Stored records
[Start of section]

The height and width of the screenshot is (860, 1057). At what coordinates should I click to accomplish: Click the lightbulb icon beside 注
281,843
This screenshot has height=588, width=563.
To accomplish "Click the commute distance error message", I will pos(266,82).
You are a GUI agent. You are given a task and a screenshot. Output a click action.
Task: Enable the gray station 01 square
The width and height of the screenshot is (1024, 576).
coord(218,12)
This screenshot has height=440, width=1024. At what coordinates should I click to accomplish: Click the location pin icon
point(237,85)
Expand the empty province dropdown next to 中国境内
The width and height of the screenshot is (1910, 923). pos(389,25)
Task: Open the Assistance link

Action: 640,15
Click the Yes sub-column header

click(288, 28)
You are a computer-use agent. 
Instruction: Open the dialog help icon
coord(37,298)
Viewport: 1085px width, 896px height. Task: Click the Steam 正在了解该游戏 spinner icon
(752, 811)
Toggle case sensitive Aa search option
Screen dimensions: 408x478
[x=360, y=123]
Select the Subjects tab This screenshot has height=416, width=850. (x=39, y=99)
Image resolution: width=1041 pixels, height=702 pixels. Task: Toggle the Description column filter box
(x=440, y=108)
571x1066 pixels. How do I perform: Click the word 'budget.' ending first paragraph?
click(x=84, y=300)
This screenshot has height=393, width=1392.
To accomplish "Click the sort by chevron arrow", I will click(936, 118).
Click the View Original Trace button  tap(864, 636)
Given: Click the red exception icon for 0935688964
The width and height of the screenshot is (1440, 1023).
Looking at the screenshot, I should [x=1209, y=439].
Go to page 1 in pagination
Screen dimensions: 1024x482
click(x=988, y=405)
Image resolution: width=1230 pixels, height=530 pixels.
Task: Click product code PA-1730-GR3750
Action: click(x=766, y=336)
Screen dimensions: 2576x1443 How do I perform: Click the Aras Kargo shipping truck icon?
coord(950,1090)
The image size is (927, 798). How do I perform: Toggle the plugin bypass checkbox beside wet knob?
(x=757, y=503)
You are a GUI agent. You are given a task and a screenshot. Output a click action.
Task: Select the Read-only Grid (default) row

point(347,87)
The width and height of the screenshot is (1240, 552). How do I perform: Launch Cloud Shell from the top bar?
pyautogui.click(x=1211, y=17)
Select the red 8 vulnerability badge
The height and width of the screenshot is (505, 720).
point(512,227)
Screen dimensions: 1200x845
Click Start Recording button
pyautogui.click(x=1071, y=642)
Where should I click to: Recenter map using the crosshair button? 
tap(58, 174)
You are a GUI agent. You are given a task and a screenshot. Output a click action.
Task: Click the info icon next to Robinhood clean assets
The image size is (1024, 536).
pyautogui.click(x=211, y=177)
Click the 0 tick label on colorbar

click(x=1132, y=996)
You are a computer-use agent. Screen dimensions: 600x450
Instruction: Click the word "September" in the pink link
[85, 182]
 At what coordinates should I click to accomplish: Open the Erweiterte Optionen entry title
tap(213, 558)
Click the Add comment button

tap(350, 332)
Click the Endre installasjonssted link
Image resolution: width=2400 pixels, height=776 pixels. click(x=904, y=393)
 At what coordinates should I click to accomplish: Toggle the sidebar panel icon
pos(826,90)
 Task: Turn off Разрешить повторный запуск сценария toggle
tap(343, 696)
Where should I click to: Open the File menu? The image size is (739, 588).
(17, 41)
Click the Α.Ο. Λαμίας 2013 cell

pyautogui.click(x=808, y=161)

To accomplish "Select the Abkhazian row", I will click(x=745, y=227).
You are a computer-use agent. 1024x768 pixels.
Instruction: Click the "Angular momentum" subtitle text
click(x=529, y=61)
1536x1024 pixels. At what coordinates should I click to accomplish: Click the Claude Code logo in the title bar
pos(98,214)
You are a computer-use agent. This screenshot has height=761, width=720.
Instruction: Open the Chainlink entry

[End of section]

## TASK STATEMENT
Every line of the data above should be output exactly as written.

## ANSWER BOX
The height and width of the screenshot is (860, 1057). At what coordinates should I click to accomplish: Click the lightbulb icon beside 注
281,843
This screenshot has height=588, width=563.
To accomplish "Click the commute distance error message", I will pos(266,82).
You are a GUI agent. You are given a task and a screenshot. Output a click action.
Task: Enable the gray station 01 square
The width and height of the screenshot is (1024, 576).
coord(218,12)
This screenshot has height=440, width=1024. At what coordinates should I click to accomplish: Click the location pin icon
point(237,85)
Expand the empty province dropdown next to 中国境内
The width and height of the screenshot is (1910, 923). pos(389,25)
Task: Open the Assistance link

Action: 640,15
Click the Yes sub-column header

click(288, 28)
You are a computer-use agent. 
Instruction: Open the dialog help icon
coord(37,298)
Viewport: 1085px width, 896px height. Task: Click the Steam 正在了解该游戏 spinner icon
(752, 811)
Toggle case sensitive Aa search option
Screen dimensions: 408x478
[x=360, y=123]
Select the Subjects tab This screenshot has height=416, width=850. (x=39, y=99)
Image resolution: width=1041 pixels, height=702 pixels. Task: Toggle the Description column filter box
(x=440, y=108)
571x1066 pixels. How do I perform: Click the word 'budget.' ending first paragraph?
click(x=84, y=300)
This screenshot has height=393, width=1392.
To accomplish "Click the sort by chevron arrow", I will click(936, 118).
Click the View Original Trace button  tap(864, 636)
Given: Click the red exception icon for 0935688964
The width and height of the screenshot is (1440, 1023).
Looking at the screenshot, I should [x=1209, y=439].
Go to page 1 in pagination
Screen dimensions: 1024x482
click(x=988, y=405)
Image resolution: width=1230 pixels, height=530 pixels.
Task: Click product code PA-1730-GR3750
Action: click(x=766, y=336)
Screen dimensions: 2576x1443 How do I perform: Click the Aras Kargo shipping truck icon?
coord(950,1090)
The image size is (927, 798). How do I perform: Toggle the plugin bypass checkbox beside wet knob?
(x=757, y=503)
You are a GUI agent. You are given a task and a screenshot. Output a click action.
Task: Select the Read-only Grid (default) row

point(347,87)
The width and height of the screenshot is (1240, 552). How do I perform: Launch Cloud Shell from the top bar?
pyautogui.click(x=1211, y=17)
Select the red 8 vulnerability badge
The height and width of the screenshot is (505, 720).
point(512,227)
Screen dimensions: 1200x845
Click Start Recording button
pyautogui.click(x=1071, y=642)
Where should I click to: Recenter map using the crosshair button? 
tap(58, 174)
You are a GUI agent. You are given a task and a screenshot. Output a click action.
Task: Click the info icon next to Robinhood clean assets
The image size is (1024, 536).
pyautogui.click(x=211, y=177)
Click the 0 tick label on colorbar

click(x=1132, y=996)
You are a computer-use agent. Screen dimensions: 600x450
Instruction: Click the word "September" in the pink link
[85, 182]
 At what coordinates should I click to accomplish: Open the Erweiterte Optionen entry title
tap(213, 558)
Click the Add comment button

tap(350, 332)
Click the Endre installasjonssted link
Image resolution: width=2400 pixels, height=776 pixels. click(x=904, y=393)
 At what coordinates should I click to accomplish: Toggle the sidebar panel icon
pos(826,90)
 Task: Turn off Разрешить повторный запуск сценария toggle
tap(343, 696)
Where should I click to: Open the File menu? The image size is (739, 588).
(17, 41)
Click the Α.Ο. Λαμίας 2013 cell

pyautogui.click(x=808, y=161)

To accomplish "Select the Abkhazian row", I will click(x=745, y=227).
You are a computer-use agent. 1024x768 pixels.
Instruction: Click the "Angular momentum" subtitle text
click(x=529, y=61)
1536x1024 pixels. At what coordinates should I click to accomplish: Click the Claude Code logo in the title bar
pos(98,214)
You are a computer-use agent. This screenshot has height=761, width=720.
Instruction: Open the Chainlink entry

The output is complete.